• GOAL A
In the article on Peter Eisenman's Berlin memorial, rewrite the stretch from "Model of the" through "Images (construction site))", substituting "blocks" for "slabs".
:: DOCUMENT PASSAGE
April 7, 2004: Features

Visiting professor of architecture Peter Eisenman

Model of the Memorial to the Murdered Jews of Europe

Workers walk among the concrete slabs, or stelae, on the construction site in Berlin. (Photos courtesy Eisenman Architects; Sean Gallup/Getty Images (construction site))

Designer of ideas
Architect Peter Eisenman is happy if his designs provoke strong reactions

By Merrell Noden ’78

Peter Eisenman will tell you that, attuned as he is to every current of history and memory coursing through an architectural site, he is not a “futurologist.” Still, he knows what’s coming once his Memorial to the Murdered Jews of Europe opens next January in Berlin, on the 60th anniversary of the liberation of Auschwitz.

“It’s going to be very provocative,” says Eisenman, a visiting professor of architecture at Princeton. “Everybody has something to say about it: ‘Why don’t we put it someplace farther out [from the city center]?’ ‘Why don’t we make it a little smaller?’ It’s going to bring the question of latent anti-Semitism out. A lot of people rather would have had [a figurative work like] Rodin’s The Burghers of Calais, put them under a tree, and said, ‘Oh, those poor, weeping Jews.’

“The interesting thing is, there’s nothing Jewish about it, only the name,” Eisenman says of the memorial, mandated by the Bundestag to keep alive “the memory of these inconceivable events in German history.” He continues: “There are no symbols, no signs, no nothing. That’s what’s interesting to me, that an abstract thing can get people upset. I think that if you took a poll among the Germans, if you really touched their subconscious and asked what do they really think about it . . . 90 percent would be against it.”
::::
:: RECORDS PROVIDED
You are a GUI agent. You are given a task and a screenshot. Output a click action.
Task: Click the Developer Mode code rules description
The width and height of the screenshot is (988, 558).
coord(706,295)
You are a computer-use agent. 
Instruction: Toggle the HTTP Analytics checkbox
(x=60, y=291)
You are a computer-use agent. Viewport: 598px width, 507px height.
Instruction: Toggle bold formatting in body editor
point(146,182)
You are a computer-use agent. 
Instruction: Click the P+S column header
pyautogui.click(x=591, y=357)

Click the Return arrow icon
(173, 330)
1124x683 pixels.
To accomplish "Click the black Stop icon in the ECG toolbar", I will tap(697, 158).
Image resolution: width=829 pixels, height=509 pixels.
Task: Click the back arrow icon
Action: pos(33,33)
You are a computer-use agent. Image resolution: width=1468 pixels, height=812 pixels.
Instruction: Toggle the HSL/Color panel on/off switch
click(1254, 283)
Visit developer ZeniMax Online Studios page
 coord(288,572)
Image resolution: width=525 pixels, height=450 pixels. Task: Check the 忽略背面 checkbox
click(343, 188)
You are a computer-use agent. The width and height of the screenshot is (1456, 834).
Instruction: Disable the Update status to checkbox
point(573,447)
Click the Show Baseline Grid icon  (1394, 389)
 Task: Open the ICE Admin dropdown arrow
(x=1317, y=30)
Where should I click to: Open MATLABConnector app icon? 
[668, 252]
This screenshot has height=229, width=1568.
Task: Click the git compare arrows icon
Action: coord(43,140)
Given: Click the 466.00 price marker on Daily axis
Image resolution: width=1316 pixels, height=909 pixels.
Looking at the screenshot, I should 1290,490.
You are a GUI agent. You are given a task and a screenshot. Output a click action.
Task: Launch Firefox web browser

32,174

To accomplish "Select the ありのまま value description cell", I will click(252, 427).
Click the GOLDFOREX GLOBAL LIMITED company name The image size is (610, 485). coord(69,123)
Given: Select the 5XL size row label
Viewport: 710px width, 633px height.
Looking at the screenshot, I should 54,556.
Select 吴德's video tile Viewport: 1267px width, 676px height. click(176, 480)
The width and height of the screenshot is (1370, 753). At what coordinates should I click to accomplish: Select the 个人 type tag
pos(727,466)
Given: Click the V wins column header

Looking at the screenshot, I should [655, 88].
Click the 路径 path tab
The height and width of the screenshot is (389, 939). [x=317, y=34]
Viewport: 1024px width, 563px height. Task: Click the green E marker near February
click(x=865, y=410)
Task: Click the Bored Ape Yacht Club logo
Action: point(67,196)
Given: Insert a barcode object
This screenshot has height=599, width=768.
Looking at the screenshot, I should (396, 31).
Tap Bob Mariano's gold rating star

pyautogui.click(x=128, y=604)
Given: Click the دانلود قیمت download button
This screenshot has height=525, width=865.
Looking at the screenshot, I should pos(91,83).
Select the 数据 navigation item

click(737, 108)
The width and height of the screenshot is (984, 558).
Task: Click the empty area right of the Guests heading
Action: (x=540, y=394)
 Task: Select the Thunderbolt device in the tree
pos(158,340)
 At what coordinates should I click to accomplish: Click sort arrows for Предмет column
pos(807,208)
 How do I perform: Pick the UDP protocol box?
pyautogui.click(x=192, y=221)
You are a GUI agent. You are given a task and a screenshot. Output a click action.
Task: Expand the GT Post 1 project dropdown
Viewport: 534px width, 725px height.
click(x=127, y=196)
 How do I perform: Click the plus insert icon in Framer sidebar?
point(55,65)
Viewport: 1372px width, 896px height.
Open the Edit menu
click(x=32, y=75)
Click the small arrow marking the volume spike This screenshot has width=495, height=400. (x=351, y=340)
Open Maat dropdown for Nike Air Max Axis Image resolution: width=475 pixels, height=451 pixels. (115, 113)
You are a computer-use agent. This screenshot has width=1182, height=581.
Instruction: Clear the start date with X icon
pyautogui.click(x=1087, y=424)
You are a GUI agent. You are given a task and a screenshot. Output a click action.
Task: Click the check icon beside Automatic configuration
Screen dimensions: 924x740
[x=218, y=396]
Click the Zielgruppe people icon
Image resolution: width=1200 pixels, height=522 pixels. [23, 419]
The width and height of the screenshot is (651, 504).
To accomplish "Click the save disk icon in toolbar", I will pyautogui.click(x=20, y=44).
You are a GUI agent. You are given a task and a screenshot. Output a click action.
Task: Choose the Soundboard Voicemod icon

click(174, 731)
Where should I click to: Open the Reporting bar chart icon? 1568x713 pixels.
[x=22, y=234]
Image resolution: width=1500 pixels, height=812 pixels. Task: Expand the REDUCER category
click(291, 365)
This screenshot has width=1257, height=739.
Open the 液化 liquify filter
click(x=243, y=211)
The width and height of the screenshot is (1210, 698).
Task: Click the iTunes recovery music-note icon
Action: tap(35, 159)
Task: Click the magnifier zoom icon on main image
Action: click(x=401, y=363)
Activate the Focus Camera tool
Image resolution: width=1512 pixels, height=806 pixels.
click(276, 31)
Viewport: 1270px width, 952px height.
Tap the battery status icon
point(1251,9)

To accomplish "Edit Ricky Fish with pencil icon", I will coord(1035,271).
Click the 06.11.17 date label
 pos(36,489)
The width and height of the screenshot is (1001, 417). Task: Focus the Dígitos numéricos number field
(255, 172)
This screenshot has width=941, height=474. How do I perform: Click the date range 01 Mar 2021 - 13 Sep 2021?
::::
• GOAL B
Repeat word for word the stretch of rows from the line that contains "Given: Click the V wins column header" through the line that contains "Action: point(67,196)".

• FULL SOLUTION A
Model of the Memorial to the Murdered Jews of Europe

Workers walk among the concrete blocks, or stelae, on the construction site in Berlin. (Photos courtesy Eisenman Architects; Sean Gallup/Getty Images (construction site))

• FULL SOLUTION B
Given: Click the V wins column header

Looking at the screenshot, I should [655, 88].
Click the 路径 path tab
The height and width of the screenshot is (389, 939). [x=317, y=34]
Viewport: 1024px width, 563px height. Task: Click the green E marker near February
click(x=865, y=410)
Task: Click the Bored Ape Yacht Club logo
Action: point(67,196)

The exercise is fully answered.